Exercise instructions: Convert the records into a JSON list of strings, one string per line, with blank lines left out. Begin at the line that has "साप्ताहिक राशिफल (245, 903)" and stop after the line that has "Kun nødvendige (681, 687)".
##### Material #####
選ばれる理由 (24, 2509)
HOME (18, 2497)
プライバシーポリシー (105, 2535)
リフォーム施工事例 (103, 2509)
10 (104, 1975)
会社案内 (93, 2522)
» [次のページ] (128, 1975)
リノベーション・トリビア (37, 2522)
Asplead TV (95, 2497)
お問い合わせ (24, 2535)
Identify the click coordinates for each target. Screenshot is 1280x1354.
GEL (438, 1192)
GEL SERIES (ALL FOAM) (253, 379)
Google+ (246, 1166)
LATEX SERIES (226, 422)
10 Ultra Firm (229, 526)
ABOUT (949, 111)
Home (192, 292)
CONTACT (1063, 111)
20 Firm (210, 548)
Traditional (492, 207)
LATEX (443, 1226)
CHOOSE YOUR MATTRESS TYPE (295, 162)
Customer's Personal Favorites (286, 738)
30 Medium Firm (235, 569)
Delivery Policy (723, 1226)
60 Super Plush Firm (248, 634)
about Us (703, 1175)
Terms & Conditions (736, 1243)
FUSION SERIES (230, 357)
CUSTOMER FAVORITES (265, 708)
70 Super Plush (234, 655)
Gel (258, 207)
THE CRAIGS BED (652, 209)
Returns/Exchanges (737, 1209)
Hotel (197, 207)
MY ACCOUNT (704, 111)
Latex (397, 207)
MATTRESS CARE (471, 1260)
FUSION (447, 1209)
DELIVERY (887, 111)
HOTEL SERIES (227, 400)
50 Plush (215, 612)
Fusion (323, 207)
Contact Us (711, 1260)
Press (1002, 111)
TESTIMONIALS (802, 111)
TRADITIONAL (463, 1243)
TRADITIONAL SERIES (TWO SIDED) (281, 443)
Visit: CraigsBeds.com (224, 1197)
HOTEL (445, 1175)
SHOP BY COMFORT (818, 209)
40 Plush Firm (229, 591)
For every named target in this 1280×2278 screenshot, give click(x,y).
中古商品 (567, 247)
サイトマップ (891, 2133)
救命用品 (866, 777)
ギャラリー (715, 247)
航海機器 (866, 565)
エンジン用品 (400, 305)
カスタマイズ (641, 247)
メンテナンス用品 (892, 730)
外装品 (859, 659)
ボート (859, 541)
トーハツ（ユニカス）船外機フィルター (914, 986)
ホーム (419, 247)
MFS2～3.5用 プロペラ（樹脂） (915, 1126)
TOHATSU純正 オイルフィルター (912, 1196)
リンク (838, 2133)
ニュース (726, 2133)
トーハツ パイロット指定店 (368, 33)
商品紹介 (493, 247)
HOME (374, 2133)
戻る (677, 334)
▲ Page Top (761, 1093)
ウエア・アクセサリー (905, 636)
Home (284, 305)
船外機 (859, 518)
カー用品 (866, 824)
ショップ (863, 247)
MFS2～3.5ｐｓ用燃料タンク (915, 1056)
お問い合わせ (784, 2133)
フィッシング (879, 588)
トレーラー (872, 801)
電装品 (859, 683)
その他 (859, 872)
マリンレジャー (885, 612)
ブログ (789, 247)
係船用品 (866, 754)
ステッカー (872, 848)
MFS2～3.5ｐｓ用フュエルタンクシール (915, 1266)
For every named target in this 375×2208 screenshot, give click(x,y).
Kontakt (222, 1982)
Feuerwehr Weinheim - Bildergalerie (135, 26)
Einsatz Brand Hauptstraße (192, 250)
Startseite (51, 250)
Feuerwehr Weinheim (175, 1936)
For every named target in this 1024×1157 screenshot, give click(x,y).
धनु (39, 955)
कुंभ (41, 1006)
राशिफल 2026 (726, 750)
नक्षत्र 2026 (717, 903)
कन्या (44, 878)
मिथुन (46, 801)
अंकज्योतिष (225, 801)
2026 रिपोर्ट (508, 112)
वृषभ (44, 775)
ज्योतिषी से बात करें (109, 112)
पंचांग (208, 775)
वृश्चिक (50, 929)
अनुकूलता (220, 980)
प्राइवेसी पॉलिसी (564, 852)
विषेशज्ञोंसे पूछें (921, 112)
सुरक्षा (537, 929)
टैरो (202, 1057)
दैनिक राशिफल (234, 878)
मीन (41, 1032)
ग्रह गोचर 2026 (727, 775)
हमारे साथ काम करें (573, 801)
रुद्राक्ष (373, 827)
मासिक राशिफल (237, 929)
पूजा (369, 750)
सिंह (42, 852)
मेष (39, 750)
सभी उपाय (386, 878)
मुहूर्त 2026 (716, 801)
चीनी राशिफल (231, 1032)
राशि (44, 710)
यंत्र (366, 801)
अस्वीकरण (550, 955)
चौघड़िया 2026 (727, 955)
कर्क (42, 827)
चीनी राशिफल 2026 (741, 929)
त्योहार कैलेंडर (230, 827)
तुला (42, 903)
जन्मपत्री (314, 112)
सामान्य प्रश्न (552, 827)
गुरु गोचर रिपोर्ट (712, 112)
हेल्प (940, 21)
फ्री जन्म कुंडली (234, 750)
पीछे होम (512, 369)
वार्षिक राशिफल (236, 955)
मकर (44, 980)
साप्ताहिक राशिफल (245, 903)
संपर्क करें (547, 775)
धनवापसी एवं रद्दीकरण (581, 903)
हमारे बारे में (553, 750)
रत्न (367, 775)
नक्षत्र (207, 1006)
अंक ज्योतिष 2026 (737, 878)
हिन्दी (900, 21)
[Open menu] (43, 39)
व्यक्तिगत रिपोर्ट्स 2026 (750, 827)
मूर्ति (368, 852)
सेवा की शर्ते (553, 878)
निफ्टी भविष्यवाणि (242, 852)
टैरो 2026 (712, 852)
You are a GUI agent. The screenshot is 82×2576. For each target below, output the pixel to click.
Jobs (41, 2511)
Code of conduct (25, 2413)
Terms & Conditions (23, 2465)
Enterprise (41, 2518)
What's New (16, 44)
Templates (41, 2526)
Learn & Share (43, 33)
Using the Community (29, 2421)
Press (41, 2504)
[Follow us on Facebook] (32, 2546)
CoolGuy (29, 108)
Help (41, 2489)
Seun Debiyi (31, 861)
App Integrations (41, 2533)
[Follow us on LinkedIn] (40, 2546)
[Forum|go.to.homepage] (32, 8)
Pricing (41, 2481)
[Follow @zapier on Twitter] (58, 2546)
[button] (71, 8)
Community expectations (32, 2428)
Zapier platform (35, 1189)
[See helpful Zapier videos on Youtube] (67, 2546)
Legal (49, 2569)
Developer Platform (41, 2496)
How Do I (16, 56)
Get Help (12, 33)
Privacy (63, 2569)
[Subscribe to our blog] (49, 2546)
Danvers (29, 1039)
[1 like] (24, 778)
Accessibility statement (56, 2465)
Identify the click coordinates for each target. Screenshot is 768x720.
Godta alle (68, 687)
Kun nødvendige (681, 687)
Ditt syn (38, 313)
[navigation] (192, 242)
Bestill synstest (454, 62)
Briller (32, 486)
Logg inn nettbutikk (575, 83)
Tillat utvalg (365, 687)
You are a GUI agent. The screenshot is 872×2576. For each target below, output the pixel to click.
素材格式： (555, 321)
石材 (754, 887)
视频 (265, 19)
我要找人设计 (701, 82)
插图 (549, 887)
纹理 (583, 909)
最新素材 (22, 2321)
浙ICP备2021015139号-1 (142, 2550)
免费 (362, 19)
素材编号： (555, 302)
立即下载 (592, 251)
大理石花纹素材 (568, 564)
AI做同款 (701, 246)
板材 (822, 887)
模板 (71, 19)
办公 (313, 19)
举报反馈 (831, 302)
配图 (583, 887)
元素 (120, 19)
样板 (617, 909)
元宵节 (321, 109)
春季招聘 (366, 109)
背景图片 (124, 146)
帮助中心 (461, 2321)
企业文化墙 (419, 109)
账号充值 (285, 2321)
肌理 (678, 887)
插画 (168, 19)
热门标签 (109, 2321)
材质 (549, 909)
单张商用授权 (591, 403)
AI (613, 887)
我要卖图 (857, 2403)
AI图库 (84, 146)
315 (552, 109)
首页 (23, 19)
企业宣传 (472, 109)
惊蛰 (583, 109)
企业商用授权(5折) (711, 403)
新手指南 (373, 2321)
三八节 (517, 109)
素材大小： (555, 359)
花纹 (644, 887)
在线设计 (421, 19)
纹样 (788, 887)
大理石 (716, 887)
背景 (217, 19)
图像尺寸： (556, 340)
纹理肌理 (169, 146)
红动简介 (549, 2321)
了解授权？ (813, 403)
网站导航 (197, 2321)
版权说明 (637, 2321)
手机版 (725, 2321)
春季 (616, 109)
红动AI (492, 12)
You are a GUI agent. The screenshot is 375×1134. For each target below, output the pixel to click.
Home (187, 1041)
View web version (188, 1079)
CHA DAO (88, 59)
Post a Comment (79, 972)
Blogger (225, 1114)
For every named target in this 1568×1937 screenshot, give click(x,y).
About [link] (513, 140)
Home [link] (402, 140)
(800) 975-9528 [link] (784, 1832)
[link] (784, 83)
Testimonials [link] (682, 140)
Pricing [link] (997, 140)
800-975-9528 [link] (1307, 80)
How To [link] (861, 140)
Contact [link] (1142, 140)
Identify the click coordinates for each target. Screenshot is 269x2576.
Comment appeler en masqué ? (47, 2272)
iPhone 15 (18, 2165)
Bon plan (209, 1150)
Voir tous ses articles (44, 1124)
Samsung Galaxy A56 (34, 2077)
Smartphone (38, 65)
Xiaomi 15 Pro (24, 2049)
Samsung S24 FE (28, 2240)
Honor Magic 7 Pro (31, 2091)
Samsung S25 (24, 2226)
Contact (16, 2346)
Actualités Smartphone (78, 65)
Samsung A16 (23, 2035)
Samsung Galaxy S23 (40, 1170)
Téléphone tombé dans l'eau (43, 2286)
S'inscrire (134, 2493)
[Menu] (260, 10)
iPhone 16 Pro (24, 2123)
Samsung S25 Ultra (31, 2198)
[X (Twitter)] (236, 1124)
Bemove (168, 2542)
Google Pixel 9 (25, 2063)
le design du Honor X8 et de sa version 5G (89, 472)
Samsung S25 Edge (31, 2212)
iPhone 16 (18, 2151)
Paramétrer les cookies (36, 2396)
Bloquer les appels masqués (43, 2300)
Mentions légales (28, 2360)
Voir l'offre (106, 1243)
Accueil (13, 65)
#####
Expected output:
[
  "साप्ताहिक राशिफल (245, 903)",
  "संपर्क करें (547, 775)",
  "धनवापसी एवं रद्दीकरण (581, 903)",
  "हमारे बारे में (553, 750)",
  "रत्न (367, 775)",
  "नक्षत्र (207, 1006)",
  "अंक ज्योतिष 2026 (737, 878)",
  "हिन्दी (900, 21)",
  "[Open menu] (43, 39)",
  "व्यक्तिगत रिपोर्ट्स 2026 (750, 827)",
  "मूर्ति (368, 852)",
  "सेवा की शर्ते (553, 878)",
  "निफ्टी भविष्यवाणि (242, 852)",
  "टैरो 2026 (712, 852)",
  "You are a GUI agent. The screenshot is 82×2576. For each target below, output the pixel to click.",
  "Jobs (41, 2511)",
  "Code of conduct (25, 2413)",
  "Terms & Conditions (23, 2465)",
  "Enterprise (41, 2518)",
  "What's New (16, 44)",
  "Templates (41, 2526)",
  "Learn & Share (43, 33)",
  "Using the Community (29, 2421)",
  "Press (41, 2504)",
  "[Follow us on Facebook] (32, 2546)",
  "CoolGuy (29, 108)",
  "Help (41, 2489)",
  "Seun Debiyi (31, 861)",
  "App Integrations (41, 2533)",
  "[Follow us on LinkedIn] (40, 2546)",
  "[Forum|go.to.homepage] (32, 8)",
  "Pricing (41, 2481)",
  "[Follow @zapier on Twitter] (58, 2546)",
  "[button] (71, 8)",
  "Community expectations (32, 2428)",
  "Zapier platform (35, 1189)",
  "[See helpful Zapier videos on Youtube] (67, 2546)",
  "Legal (49, 2569)",
  "Developer Platform (41, 2496)",
  "How Do I (16, 56)",
  "Get Help (12, 33)",
  "Privacy (63, 2569)",
  "[Subscribe to our blog] (49, 2546)",
  "Danvers (29, 1039)",
  "[1 like] (24, 778)",
  "Accessibility statement (56, 2465)",
  "Identify the click coordinates for each target. Screenshot is 768x720.",
  "Godta alle (68, 687)",
  "Kun nødvendige (681, 687)"
]